4th Packback Assignment – Due October 14 at 5 p.m.
Write an initial post (containing your own original question title) of no more than 300 words, good citations and submit a response to two other questions from classmates. Citations for each.
Topic: President Biden has proposed several new taxes (or tax increases) to pay for the infrastructure bill that he wants Congress to pass. Discuss one or two of his proposed increases and explain whether you think this is an appropriate tax or not? Are there any alternatives you would recommend?
1. Tax avoidance vs tax evasion, which route benefits corporations and why?
Tax avoidance is a legal and recommended method used by corporations and individuals to reduce the amount of income tax owed. By claiming various deductions and credits, one can achieve to reduce the amount of income tax owed.
Businesses and individuals have taken other routes to “reduce income tax owed,” but these measures are illegal. The term is tax evasion, which requires companies/individuals to underreport income, falsify deductions, claim personal expenses as business expenses, and even keep two sets of books to falsify records.
An example of a corporation that committed tax fraud is Panama Papers. In short, compromising information was leaked. It revealed that Mossack Fonseca had various shell companies engaged in illegal activities such as tax evasion.
2. Do aggressive tax strategies damage the the quality of a company through the eyes of an investor?
Corporations that use aggressive tax strategies in hopes of seeking greater financial benefit may actually be incurring a greater financial burden to the company instead. The goal of using an aggressive tax strategy is to reduce the amount of taxes the company pays to ultimately make the company more profitable after taxes. However, the use of these types of strategies can also give rise to unintended negative impacts to the company.
One negative consequence brought about by aggressive tax strategies is the confusion it causes among investors and financial analysts. For companies with unusually low tax liabilities, their analysts have a harder time predicting and forecasting their pre-tax income. In fact, analysts are 25% more likely to make a mistake in forecasting the earning’s of a company that partakes in aggressive tax strategies.

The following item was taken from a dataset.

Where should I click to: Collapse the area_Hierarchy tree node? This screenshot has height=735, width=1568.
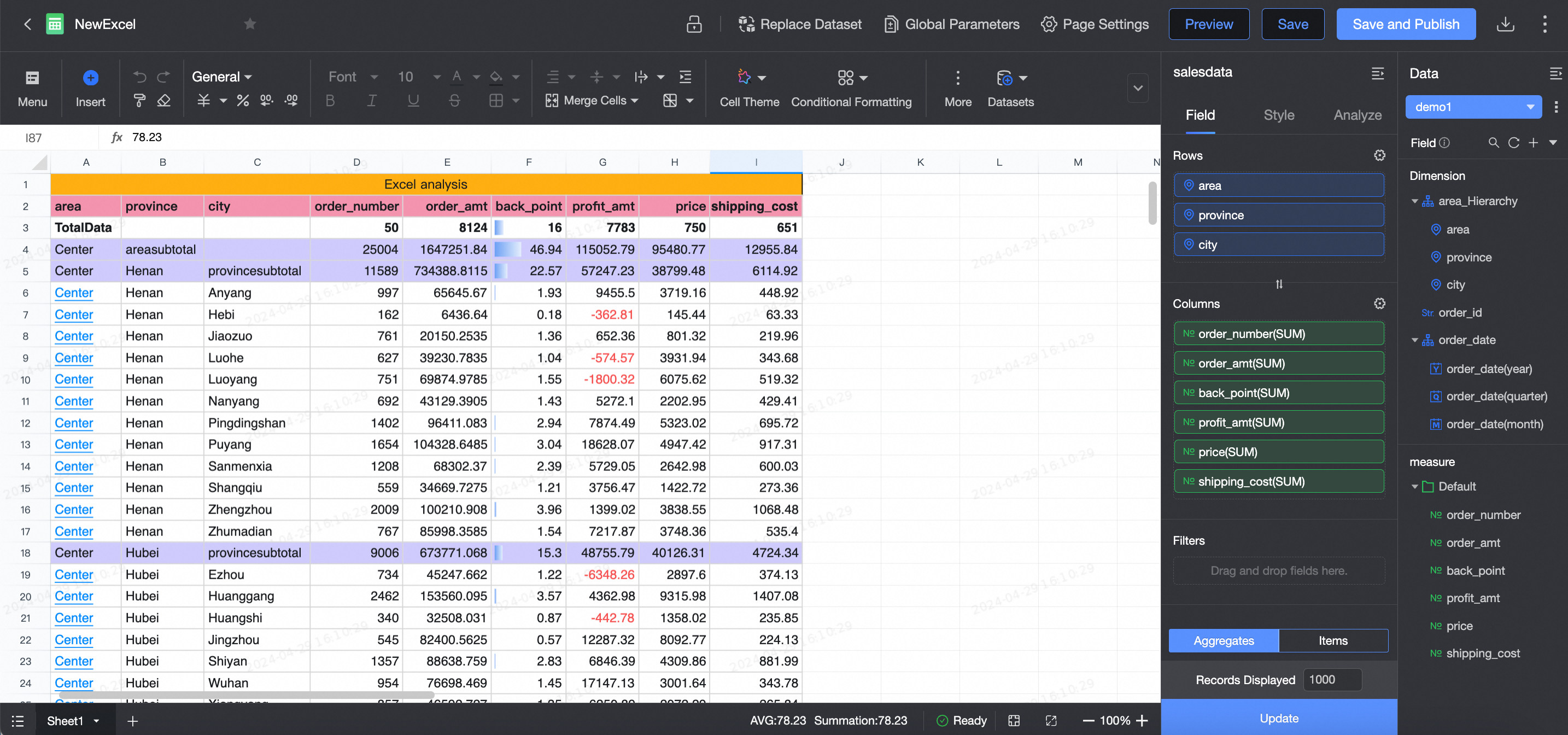point(1414,201)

Furthermore, tax aggressiveness can also reduce a company’s transparency in the eyes of investors. These strategies increase the complexity of a company’s financials. This can make it very hard for investors to get a clear picture of the overall success of a company.
To combat this issue, companies that use these aggressive strategies have started to provide more detailed annual reports in an effort to give investors more clarity. While this can help them with investors, it can also come back to hurt them down the road with the tax authorities.
Do the benefits of aggressive tax strategies outweigh the disadvantages? Or should company’s stay away from them all together?